◆ **What needs to be done**
Lines of the material that include the string "show" should be returned.
- - - - - - -
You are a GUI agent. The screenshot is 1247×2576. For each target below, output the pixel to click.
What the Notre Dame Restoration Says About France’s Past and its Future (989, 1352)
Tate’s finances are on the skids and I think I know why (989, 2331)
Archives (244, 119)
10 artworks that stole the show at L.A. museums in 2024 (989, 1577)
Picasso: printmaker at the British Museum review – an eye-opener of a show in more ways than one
- - - - - - -
◆ **Expected answer**
10 artworks that stole the show at L.A. museums in 2024 (989, 1577)
Picasso: printmaker at the British Museum review – an eye-opener of a show in more ways than one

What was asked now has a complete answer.